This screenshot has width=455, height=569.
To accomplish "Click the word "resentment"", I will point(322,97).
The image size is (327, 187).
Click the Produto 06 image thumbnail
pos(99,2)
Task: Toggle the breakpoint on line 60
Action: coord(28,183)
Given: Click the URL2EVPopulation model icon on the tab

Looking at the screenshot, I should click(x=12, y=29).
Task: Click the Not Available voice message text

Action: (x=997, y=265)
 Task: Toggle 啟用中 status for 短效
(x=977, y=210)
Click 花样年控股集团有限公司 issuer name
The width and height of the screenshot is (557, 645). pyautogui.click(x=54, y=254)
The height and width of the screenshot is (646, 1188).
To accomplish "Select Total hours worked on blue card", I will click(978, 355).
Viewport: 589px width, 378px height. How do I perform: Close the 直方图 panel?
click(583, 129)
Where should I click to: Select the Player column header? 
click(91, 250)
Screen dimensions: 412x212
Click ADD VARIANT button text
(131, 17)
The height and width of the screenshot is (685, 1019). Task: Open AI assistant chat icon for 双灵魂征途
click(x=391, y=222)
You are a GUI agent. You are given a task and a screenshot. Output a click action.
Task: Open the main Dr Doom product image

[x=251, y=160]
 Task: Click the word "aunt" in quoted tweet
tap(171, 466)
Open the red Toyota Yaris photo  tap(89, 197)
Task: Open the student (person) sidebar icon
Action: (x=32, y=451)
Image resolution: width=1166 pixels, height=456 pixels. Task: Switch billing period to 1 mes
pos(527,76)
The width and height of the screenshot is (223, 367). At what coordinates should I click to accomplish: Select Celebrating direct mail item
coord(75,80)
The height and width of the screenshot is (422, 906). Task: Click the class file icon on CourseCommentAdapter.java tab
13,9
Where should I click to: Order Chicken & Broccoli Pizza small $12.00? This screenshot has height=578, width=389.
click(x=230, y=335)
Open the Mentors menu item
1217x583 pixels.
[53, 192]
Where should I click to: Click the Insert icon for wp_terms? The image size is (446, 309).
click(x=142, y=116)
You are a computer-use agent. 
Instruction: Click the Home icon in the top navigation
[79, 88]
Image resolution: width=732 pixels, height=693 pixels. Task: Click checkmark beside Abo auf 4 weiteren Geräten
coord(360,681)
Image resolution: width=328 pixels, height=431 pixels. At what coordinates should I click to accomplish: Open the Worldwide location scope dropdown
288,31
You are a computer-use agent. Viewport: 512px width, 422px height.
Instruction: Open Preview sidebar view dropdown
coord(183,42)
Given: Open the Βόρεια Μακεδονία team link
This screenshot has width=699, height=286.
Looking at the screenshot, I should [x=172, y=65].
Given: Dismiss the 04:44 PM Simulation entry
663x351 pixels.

◆ Work to complete:
Print every entry exactly as it appears.

◆ Answer for this exercise:
This screenshot has width=455, height=569.
To accomplish "Click the word "resentment"", I will point(322,97).
The image size is (327, 187).
Click the Produto 06 image thumbnail
pos(99,2)
Task: Toggle the breakpoint on line 60
Action: coord(28,183)
Given: Click the URL2EVPopulation model icon on the tab

Looking at the screenshot, I should click(x=12, y=29).
Task: Click the Not Available voice message text

Action: (x=997, y=265)
 Task: Toggle 啟用中 status for 短效
(x=977, y=210)
Click 花样年控股集团有限公司 issuer name
The width and height of the screenshot is (557, 645). pyautogui.click(x=54, y=254)
The height and width of the screenshot is (646, 1188).
To accomplish "Select Total hours worked on blue card", I will click(978, 355).
Viewport: 589px width, 378px height. How do I perform: Close the 直方图 panel?
click(583, 129)
Where should I click to: Select the Player column header? 
click(91, 250)
Screen dimensions: 412x212
Click ADD VARIANT button text
(131, 17)
The height and width of the screenshot is (685, 1019). Task: Open AI assistant chat icon for 双灵魂征途
click(x=391, y=222)
You are a GUI agent. You are given a task and a screenshot. Output a click action.
Task: Open the main Dr Doom product image

[x=251, y=160]
 Task: Click the word "aunt" in quoted tweet
tap(171, 466)
Open the red Toyota Yaris photo  tap(89, 197)
Task: Open the student (person) sidebar icon
Action: (x=32, y=451)
Image resolution: width=1166 pixels, height=456 pixels. Task: Switch billing period to 1 mes
pos(527,76)
The width and height of the screenshot is (223, 367). At what coordinates should I click to accomplish: Select Celebrating direct mail item
coord(75,80)
The height and width of the screenshot is (422, 906). Task: Click the class file icon on CourseCommentAdapter.java tab
13,9
Where should I click to: Order Chicken & Broccoli Pizza small $12.00? This screenshot has height=578, width=389.
click(x=230, y=335)
Open the Mentors menu item
1217x583 pixels.
[53, 192]
Where should I click to: Click the Insert icon for wp_terms? The image size is (446, 309).
click(x=142, y=116)
You are a computer-use agent. 
Instruction: Click the Home icon in the top navigation
[79, 88]
Image resolution: width=732 pixels, height=693 pixels. Task: Click checkmark beside Abo auf 4 weiteren Geräten
coord(360,681)
Image resolution: width=328 pixels, height=431 pixels. At what coordinates should I click to accomplish: Open the Worldwide location scope dropdown
288,31
You are a computer-use agent. Viewport: 512px width, 422px height.
Instruction: Open Preview sidebar view dropdown
coord(183,42)
Given: Open the Βόρεια Μακεδονία team link
This screenshot has width=699, height=286.
Looking at the screenshot, I should [x=172, y=65].
Given: Dismiss the 04:44 PM Simulation entry
663x351 pixels.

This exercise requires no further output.